- **What to work on**
Please echo the records that follow line for line, with no changes.

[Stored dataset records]
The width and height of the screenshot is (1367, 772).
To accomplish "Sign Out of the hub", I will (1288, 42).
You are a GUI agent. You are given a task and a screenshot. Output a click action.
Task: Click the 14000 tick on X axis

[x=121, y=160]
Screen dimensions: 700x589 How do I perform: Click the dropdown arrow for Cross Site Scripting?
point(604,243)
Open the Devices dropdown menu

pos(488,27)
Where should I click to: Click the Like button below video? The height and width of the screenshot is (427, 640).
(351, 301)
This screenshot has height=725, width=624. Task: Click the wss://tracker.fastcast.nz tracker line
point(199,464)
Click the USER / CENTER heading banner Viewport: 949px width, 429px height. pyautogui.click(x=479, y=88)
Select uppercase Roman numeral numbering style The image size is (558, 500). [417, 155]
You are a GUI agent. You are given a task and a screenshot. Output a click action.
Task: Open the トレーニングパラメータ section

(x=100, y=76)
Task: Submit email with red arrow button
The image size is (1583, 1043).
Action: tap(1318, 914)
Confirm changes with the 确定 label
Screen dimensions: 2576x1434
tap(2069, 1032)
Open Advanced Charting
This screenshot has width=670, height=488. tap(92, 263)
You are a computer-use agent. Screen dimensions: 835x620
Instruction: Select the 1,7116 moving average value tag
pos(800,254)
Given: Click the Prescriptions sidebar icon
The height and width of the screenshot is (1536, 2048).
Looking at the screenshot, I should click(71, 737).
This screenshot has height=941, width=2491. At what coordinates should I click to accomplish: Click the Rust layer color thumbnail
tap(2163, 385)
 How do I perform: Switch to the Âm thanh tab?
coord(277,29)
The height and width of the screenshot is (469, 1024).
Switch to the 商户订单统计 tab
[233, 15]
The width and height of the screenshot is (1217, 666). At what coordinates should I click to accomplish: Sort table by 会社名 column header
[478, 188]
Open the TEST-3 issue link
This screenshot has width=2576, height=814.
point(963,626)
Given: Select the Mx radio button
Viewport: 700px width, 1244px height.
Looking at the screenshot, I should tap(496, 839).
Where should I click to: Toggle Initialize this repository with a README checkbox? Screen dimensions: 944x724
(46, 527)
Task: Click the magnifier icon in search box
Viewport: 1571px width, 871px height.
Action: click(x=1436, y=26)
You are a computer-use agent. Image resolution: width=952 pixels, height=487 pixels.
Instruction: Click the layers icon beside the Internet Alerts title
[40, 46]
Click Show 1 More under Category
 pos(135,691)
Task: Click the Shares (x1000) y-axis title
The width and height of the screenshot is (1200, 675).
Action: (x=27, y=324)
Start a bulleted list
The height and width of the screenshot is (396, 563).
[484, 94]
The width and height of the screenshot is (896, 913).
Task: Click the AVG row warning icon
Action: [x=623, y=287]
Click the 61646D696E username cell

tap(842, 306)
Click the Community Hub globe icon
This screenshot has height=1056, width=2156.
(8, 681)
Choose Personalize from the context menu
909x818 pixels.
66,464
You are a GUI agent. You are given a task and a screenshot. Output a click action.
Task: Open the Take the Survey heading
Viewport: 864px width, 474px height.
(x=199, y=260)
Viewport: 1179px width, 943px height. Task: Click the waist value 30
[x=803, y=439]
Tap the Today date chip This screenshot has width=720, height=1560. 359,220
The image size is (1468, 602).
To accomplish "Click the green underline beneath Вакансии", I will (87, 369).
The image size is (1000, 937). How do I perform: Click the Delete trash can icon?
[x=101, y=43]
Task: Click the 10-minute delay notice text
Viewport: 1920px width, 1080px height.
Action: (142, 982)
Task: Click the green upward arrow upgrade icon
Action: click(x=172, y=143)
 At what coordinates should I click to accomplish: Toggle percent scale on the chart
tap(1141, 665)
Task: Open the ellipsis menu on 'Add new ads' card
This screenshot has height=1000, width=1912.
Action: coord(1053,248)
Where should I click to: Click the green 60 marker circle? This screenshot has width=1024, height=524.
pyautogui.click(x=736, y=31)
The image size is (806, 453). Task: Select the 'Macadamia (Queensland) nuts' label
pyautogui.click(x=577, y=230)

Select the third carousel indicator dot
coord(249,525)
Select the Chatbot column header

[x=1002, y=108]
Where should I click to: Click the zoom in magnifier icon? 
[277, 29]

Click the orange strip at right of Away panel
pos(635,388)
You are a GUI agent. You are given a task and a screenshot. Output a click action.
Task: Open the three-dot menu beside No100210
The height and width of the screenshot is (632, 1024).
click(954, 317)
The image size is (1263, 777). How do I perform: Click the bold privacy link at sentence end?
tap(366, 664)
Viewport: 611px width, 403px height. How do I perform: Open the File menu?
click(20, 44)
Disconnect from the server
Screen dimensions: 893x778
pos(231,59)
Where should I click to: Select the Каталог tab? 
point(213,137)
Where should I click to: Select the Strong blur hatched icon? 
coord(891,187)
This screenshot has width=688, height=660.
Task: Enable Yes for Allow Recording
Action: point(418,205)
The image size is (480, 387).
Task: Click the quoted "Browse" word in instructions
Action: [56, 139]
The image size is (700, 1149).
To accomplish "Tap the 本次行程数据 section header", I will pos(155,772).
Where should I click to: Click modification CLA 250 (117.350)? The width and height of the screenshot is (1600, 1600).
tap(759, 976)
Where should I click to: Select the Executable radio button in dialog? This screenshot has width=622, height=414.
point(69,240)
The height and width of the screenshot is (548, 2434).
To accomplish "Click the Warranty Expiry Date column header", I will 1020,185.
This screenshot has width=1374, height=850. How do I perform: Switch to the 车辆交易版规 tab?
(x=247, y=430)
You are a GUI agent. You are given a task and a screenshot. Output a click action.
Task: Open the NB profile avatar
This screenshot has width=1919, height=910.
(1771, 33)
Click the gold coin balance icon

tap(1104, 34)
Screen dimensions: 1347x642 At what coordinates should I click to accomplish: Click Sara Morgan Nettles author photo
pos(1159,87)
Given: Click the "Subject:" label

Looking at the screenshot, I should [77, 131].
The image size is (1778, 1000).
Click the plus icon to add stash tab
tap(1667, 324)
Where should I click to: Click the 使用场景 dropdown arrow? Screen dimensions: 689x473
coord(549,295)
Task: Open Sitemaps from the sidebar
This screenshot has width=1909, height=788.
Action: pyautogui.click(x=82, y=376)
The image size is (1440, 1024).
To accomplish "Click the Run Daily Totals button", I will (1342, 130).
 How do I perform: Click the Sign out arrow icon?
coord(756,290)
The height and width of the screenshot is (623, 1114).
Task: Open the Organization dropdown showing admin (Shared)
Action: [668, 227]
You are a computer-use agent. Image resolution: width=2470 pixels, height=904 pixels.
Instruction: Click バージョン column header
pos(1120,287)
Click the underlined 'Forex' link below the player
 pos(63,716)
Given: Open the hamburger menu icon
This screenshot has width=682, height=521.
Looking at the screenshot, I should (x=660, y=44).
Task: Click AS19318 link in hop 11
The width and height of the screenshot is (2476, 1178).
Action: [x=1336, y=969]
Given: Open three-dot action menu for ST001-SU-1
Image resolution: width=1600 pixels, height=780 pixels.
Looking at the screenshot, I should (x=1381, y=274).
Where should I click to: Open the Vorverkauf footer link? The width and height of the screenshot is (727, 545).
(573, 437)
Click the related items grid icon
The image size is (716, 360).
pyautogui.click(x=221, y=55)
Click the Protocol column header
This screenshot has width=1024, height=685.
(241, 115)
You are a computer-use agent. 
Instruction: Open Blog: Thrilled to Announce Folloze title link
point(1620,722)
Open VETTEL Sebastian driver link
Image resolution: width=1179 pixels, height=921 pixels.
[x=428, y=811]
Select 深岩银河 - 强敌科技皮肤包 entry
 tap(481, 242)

- **Solution below**
The width and height of the screenshot is (1367, 772).
To accomplish "Sign Out of the hub", I will (1288, 42).
You are a GUI agent. You are given a task and a screenshot. Output a click action.
Task: Click the 14000 tick on X axis

[x=121, y=160]
Screen dimensions: 700x589 How do I perform: Click the dropdown arrow for Cross Site Scripting?
point(604,243)
Open the Devices dropdown menu

pos(488,27)
Where should I click to: Click the Like button below video? The height and width of the screenshot is (427, 640).
(351, 301)
This screenshot has height=725, width=624. Task: Click the wss://tracker.fastcast.nz tracker line
point(199,464)
Click the USER / CENTER heading banner Viewport: 949px width, 429px height. pyautogui.click(x=479, y=88)
Select uppercase Roman numeral numbering style The image size is (558, 500). [417, 155]
You are a GUI agent. You are given a task and a screenshot. Output a click action.
Task: Open the トレーニングパラメータ section

(x=100, y=76)
Task: Submit email with red arrow button
The image size is (1583, 1043).
Action: tap(1318, 914)
Confirm changes with the 确定 label
Screen dimensions: 2576x1434
tap(2069, 1032)
Open Advanced Charting
This screenshot has width=670, height=488. tap(92, 263)
You are a computer-use agent. Screen dimensions: 835x620
Instruction: Select the 1,7116 moving average value tag
pos(800,254)
Given: Click the Prescriptions sidebar icon
The height and width of the screenshot is (1536, 2048).
Looking at the screenshot, I should click(71, 737).
This screenshot has height=941, width=2491. At what coordinates should I click to accomplish: Click the Rust layer color thumbnail
tap(2163, 385)
 How do I perform: Switch to the Âm thanh tab?
coord(277,29)
The height and width of the screenshot is (469, 1024).
Switch to the 商户订单统计 tab
[233, 15]
The width and height of the screenshot is (1217, 666). At what coordinates should I click to accomplish: Sort table by 会社名 column header
[478, 188]
Open the TEST-3 issue link
This screenshot has width=2576, height=814.
point(963,626)
Given: Select the Mx radio button
Viewport: 700px width, 1244px height.
Looking at the screenshot, I should tap(496, 839).
Where should I click to: Toggle Initialize this repository with a README checkbox? Screen dimensions: 944x724
(46, 527)
Task: Click the magnifier icon in search box
Viewport: 1571px width, 871px height.
Action: click(x=1436, y=26)
You are a computer-use agent. Image resolution: width=952 pixels, height=487 pixels.
Instruction: Click the layers icon beside the Internet Alerts title
[40, 46]
Click Show 1 More under Category
 pos(135,691)
Task: Click the Shares (x1000) y-axis title
The width and height of the screenshot is (1200, 675).
Action: (x=27, y=324)
Start a bulleted list
The height and width of the screenshot is (396, 563).
[484, 94]
The width and height of the screenshot is (896, 913).
Task: Click the AVG row warning icon
Action: [x=623, y=287]
Click the 61646D696E username cell

tap(842, 306)
Click the Community Hub globe icon
This screenshot has height=1056, width=2156.
(8, 681)
Choose Personalize from the context menu
909x818 pixels.
66,464
You are a GUI agent. You are given a task and a screenshot. Output a click action.
Task: Open the Take the Survey heading
Viewport: 864px width, 474px height.
(x=199, y=260)
Viewport: 1179px width, 943px height. Task: Click the waist value 30
[x=803, y=439]
Tap the Today date chip This screenshot has width=720, height=1560. 359,220
The image size is (1468, 602).
To accomplish "Click the green underline beneath Вакансии", I will (87, 369).
The image size is (1000, 937). How do I perform: Click the Delete trash can icon?
[x=101, y=43]
Task: Click the 10-minute delay notice text
Viewport: 1920px width, 1080px height.
Action: (142, 982)
Task: Click the green upward arrow upgrade icon
Action: click(x=172, y=143)
 At what coordinates should I click to accomplish: Toggle percent scale on the chart
tap(1141, 665)
Task: Open the ellipsis menu on 'Add new ads' card
This screenshot has height=1000, width=1912.
Action: coord(1053,248)
Where should I click to: Click the green 60 marker circle? This screenshot has width=1024, height=524.
pyautogui.click(x=736, y=31)
The image size is (806, 453). Task: Select the 'Macadamia (Queensland) nuts' label
pyautogui.click(x=577, y=230)

Select the third carousel indicator dot
coord(249,525)
Select the Chatbot column header

[x=1002, y=108]
Where should I click to: Click the zoom in magnifier icon? 
[277, 29]

Click the orange strip at right of Away panel
pos(635,388)
You are a GUI agent. You are given a task and a screenshot. Output a click action.
Task: Open the three-dot menu beside No100210
The height and width of the screenshot is (632, 1024).
click(954, 317)
The image size is (1263, 777). How do I perform: Click the bold privacy link at sentence end?
tap(366, 664)
Viewport: 611px width, 403px height. How do I perform: Open the File menu?
click(20, 44)
Disconnect from the server
Screen dimensions: 893x778
pos(231,59)
Where should I click to: Select the Каталог tab? 
point(213,137)
Where should I click to: Select the Strong blur hatched icon? 
coord(891,187)
This screenshot has width=688, height=660.
Task: Enable Yes for Allow Recording
Action: point(418,205)
The image size is (480, 387).
Task: Click the quoted "Browse" word in instructions
Action: [56, 139]
The image size is (700, 1149).
To accomplish "Tap the 本次行程数据 section header", I will pos(155,772).
Where should I click to: Click modification CLA 250 (117.350)? The width and height of the screenshot is (1600, 1600).
tap(759, 976)
Where should I click to: Select the Executable radio button in dialog? This screenshot has width=622, height=414.
point(69,240)
The height and width of the screenshot is (548, 2434).
To accomplish "Click the Warranty Expiry Date column header", I will 1020,185.
This screenshot has width=1374, height=850. How do I perform: Switch to the 车辆交易版规 tab?
(x=247, y=430)
You are a GUI agent. You are given a task and a screenshot. Output a click action.
Task: Open the NB profile avatar
This screenshot has width=1919, height=910.
(1771, 33)
Click the gold coin balance icon

tap(1104, 34)
Screen dimensions: 1347x642 At what coordinates should I click to accomplish: Click Sara Morgan Nettles author photo
pos(1159,87)
Given: Click the "Subject:" label

Looking at the screenshot, I should [77, 131].
The image size is (1778, 1000).
Click the plus icon to add stash tab
tap(1667, 324)
Where should I click to: Click the 使用场景 dropdown arrow? Screen dimensions: 689x473
coord(549,295)
Task: Open Sitemaps from the sidebar
This screenshot has width=1909, height=788.
Action: pyautogui.click(x=82, y=376)
The image size is (1440, 1024).
To accomplish "Click the Run Daily Totals button", I will (1342, 130).
 How do I perform: Click the Sign out arrow icon?
coord(756,290)
The height and width of the screenshot is (623, 1114).
Task: Open the Organization dropdown showing admin (Shared)
Action: [668, 227]
You are a computer-use agent. Image resolution: width=2470 pixels, height=904 pixels.
Instruction: Click バージョン column header
pos(1120,287)
Click the underlined 'Forex' link below the player
 pos(63,716)
Given: Open the hamburger menu icon
This screenshot has width=682, height=521.
Looking at the screenshot, I should (x=660, y=44).
Task: Click AS19318 link in hop 11
The width and height of the screenshot is (2476, 1178).
Action: [x=1336, y=969]
Given: Open three-dot action menu for ST001-SU-1
Image resolution: width=1600 pixels, height=780 pixels.
Looking at the screenshot, I should (x=1381, y=274).
Where should I click to: Open the Vorverkauf footer link? The width and height of the screenshot is (727, 545).
(573, 437)
Click the related items grid icon
The image size is (716, 360).
pyautogui.click(x=221, y=55)
Click the Protocol column header
This screenshot has width=1024, height=685.
(241, 115)
You are a computer-use agent. 
Instruction: Open Blog: Thrilled to Announce Folloze title link
point(1620,722)
Open VETTEL Sebastian driver link
Image resolution: width=1179 pixels, height=921 pixels.
[x=428, y=811]
Select 深岩银河 - 强敌科技皮肤包 entry
 tap(481, 242)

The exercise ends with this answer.